New York

Matt Mullican

The absence of a universal lexicon of symbols is something utopians and mystics bitterly regret. To give birth to an internal system of signs with such simplicity and directness that their truth is evident to all: such has been the goal of cosmologists from Pythagoras to Monty Python. Matt Mullican is known for his own complex system of emblematic signs. But his recent installation here steps through another dimension. Through the use of a device called "Connection Machine–2,” Mullican has created an imaginary world city, presented as though ready for a future real estate agent’s sales pitch. It comes complete with architectural floor plans, broad panoramic color views, individual light-box color close-ups, and riveting computer-animated video tape giving us a speeding trip through the city’s entrails. Mullican’s city is clean, organized, and empty. It’s an abstract array of colors, patterns, and symbols.

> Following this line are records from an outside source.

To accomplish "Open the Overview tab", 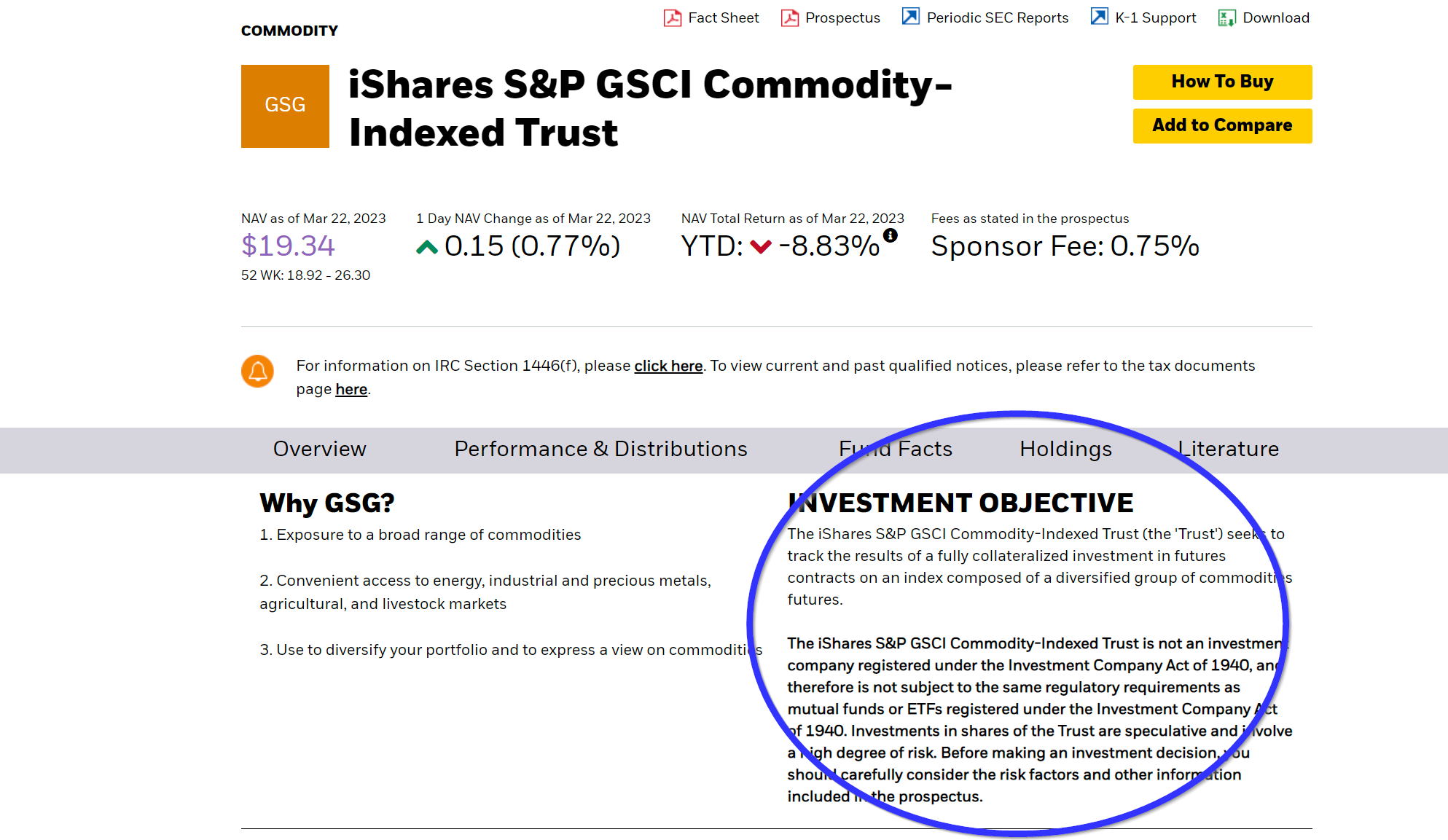I will [319, 449].
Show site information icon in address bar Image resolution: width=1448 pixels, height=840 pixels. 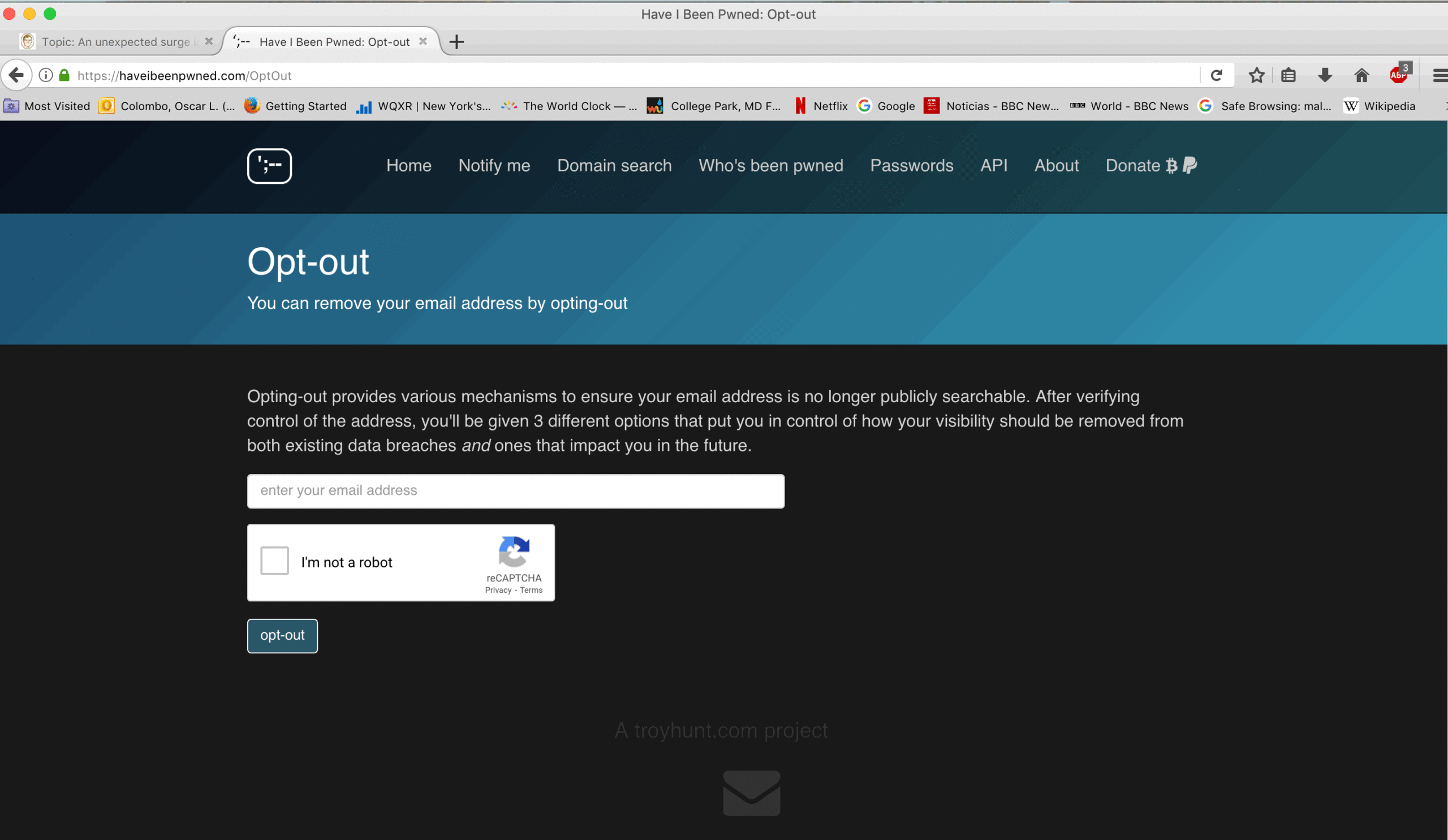(x=46, y=75)
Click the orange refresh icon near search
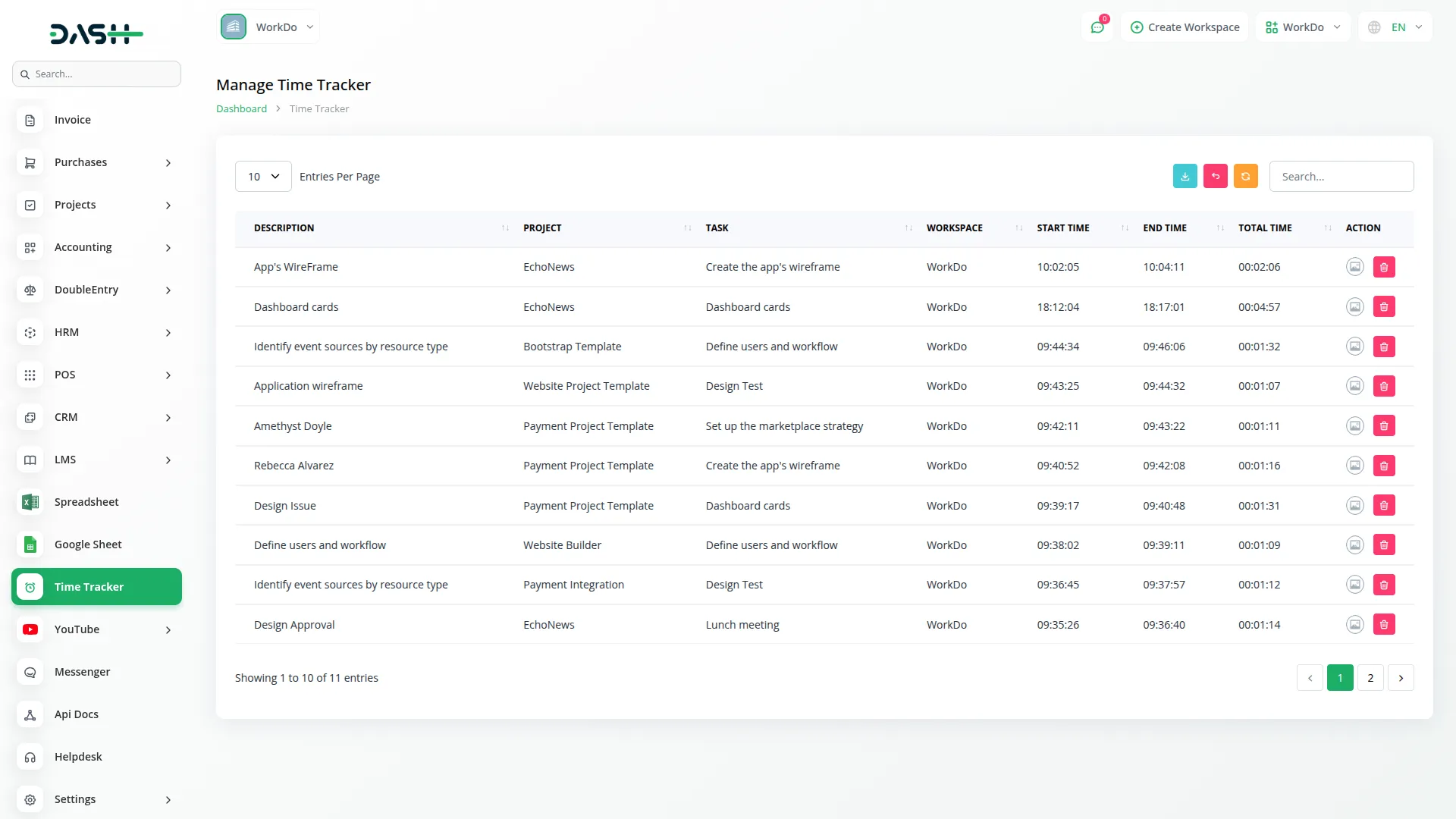Screen dimensions: 1456x819 coord(1245,176)
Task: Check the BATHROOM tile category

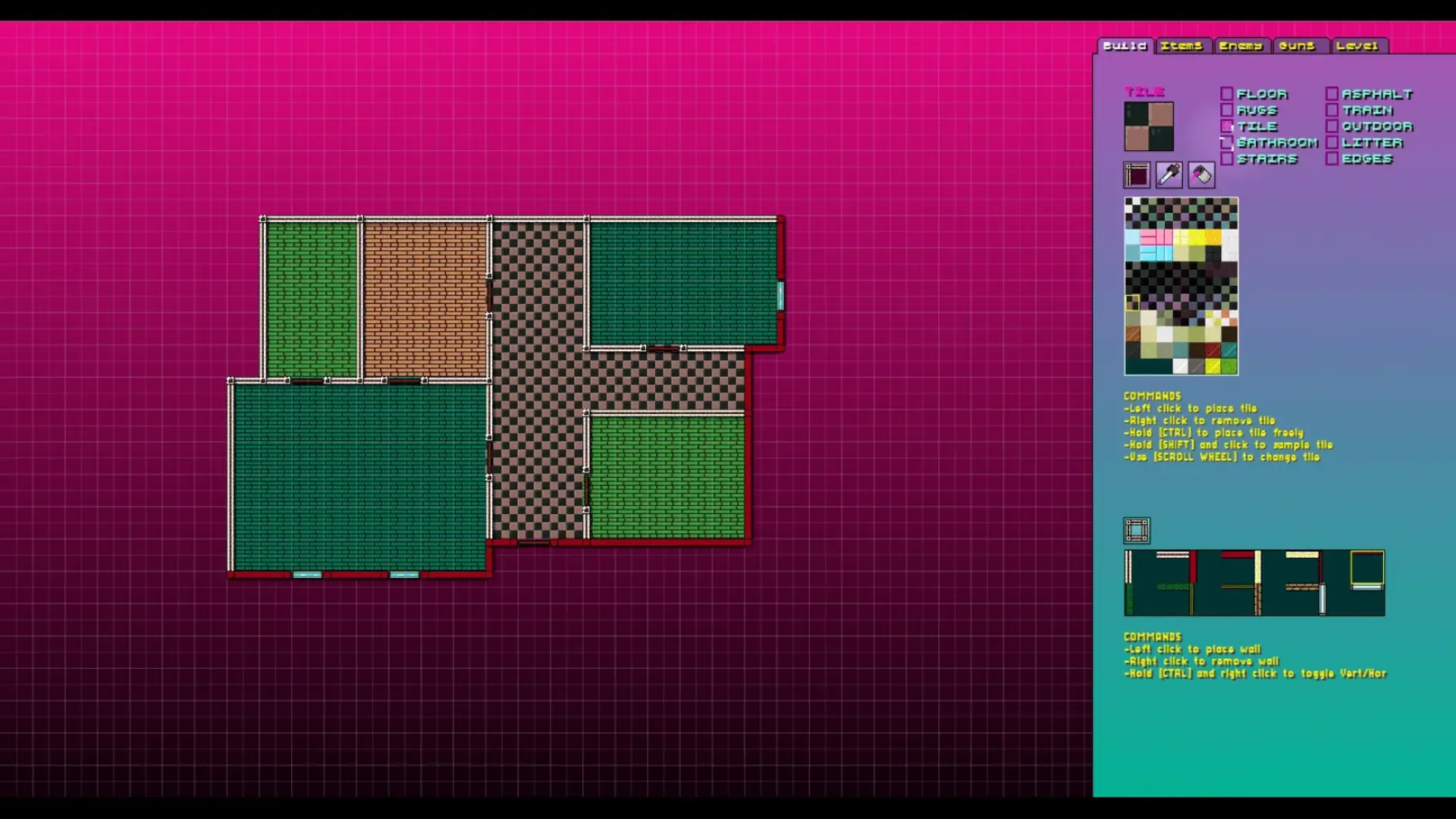Action: coord(1226,143)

The work is powerful in its sheer didacticism. Everything feels prefabbed, sanitized, and graphically manicured: trimmed to perfection. Like all of Mullican’s past work, this noncity of the future is primarily about language. Mullican inquires into the language of the symbol, its position within a larger cosmology; he gives his inquiries a sort of cinematic completeness of definition. Mullican attaches symbolic significance to his color usage: red equals the subjective; blue, the world unframed; black and white, signs; yellow, the world framed; green, the elemental. But since each of the 12 views onto the imaginary city (represented by 12 light boxes) has various colors in it, it is impossible to read coherent meaning into the color codes. The symbolism, which appears obscure and elusive from the beginning, is revealed to be completely indecipherable; so, too, with the animation. The fast-paced speed chase through the city is exhilarating in the best cop-show tradition, but it doesn’t elucidate any distinction in the stated symbolic values.

This raises questions about Mullican’s basic structural methodology, his reliance on a personal cosmology and language. Graphics, as found in signage and banners, are the result of a culture’s agreed-upon definitions. What, then, is the function of a personal cosmology? Similarly, Ludwig Wittgenstein, in Philosophical Investigations, makes a very succinct argument against the possibility of personal language. In essence, language is determined by agreement (rule-following) and usage. What, then, is the possible meaning of a private language, or personal cosmology, if language is, by definition, a group activity? Mullican’s total language-city is intriguing, but it never takes root outside the realm of fantasy.